> [ENTRIES SHOWN]:
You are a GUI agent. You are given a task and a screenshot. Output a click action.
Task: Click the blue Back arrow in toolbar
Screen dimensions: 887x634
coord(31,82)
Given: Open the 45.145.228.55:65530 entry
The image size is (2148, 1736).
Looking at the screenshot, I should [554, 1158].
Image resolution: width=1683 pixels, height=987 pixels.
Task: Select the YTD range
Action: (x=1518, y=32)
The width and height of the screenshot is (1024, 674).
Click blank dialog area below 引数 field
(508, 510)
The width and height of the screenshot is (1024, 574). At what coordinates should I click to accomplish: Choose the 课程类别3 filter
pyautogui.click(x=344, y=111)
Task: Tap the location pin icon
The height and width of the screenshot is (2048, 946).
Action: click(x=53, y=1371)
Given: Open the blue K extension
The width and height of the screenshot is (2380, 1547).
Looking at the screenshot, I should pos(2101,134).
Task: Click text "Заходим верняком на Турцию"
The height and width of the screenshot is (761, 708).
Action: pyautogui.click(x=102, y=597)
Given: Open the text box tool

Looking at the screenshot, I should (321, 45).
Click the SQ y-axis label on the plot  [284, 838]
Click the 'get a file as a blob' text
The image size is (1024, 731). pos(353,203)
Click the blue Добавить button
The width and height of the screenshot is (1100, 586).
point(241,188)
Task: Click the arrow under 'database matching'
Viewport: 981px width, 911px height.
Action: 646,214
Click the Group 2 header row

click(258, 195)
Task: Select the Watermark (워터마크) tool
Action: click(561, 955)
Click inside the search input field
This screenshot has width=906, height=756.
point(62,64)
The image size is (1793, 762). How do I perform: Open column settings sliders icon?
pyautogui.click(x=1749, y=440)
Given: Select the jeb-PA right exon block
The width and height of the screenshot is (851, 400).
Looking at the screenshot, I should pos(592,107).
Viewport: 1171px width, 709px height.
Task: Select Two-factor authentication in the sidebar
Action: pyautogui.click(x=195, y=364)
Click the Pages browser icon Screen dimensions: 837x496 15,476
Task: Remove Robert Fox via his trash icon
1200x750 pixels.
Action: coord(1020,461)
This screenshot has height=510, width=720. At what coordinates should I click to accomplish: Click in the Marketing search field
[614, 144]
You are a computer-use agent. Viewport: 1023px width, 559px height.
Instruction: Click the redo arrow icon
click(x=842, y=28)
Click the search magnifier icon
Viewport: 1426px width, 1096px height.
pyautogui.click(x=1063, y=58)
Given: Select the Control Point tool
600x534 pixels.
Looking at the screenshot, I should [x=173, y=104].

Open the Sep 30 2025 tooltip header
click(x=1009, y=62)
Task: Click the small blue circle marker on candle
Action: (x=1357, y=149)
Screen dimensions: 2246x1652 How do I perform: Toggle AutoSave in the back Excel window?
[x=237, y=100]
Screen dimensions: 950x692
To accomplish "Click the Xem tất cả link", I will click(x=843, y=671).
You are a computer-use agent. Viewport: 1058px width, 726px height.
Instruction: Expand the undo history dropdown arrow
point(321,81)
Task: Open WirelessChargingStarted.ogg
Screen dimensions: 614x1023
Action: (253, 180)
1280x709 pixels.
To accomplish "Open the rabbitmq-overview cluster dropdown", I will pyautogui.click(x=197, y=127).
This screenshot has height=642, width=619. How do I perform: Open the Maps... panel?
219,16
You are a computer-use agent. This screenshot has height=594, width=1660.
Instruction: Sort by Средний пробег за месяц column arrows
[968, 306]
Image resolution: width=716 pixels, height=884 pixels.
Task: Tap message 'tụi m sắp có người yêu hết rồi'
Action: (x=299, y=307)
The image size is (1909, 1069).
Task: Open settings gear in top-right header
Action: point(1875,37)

> [INSTRUCTIONS FOR THE TASK]: Reproduce every line of the records, starting from the first line and continuing down through the line containing "Action: (x=1518, y=32)", with both ends included.

> [SOLUTION FOR THIS PROBLEM]:
You are a GUI agent. You are given a task and a screenshot. Output a click action.
Task: Click the blue Back arrow in toolbar
Screen dimensions: 887x634
coord(31,82)
Given: Open the 45.145.228.55:65530 entry
The image size is (2148, 1736).
Looking at the screenshot, I should [554, 1158].
Image resolution: width=1683 pixels, height=987 pixels.
Task: Select the YTD range
Action: (x=1518, y=32)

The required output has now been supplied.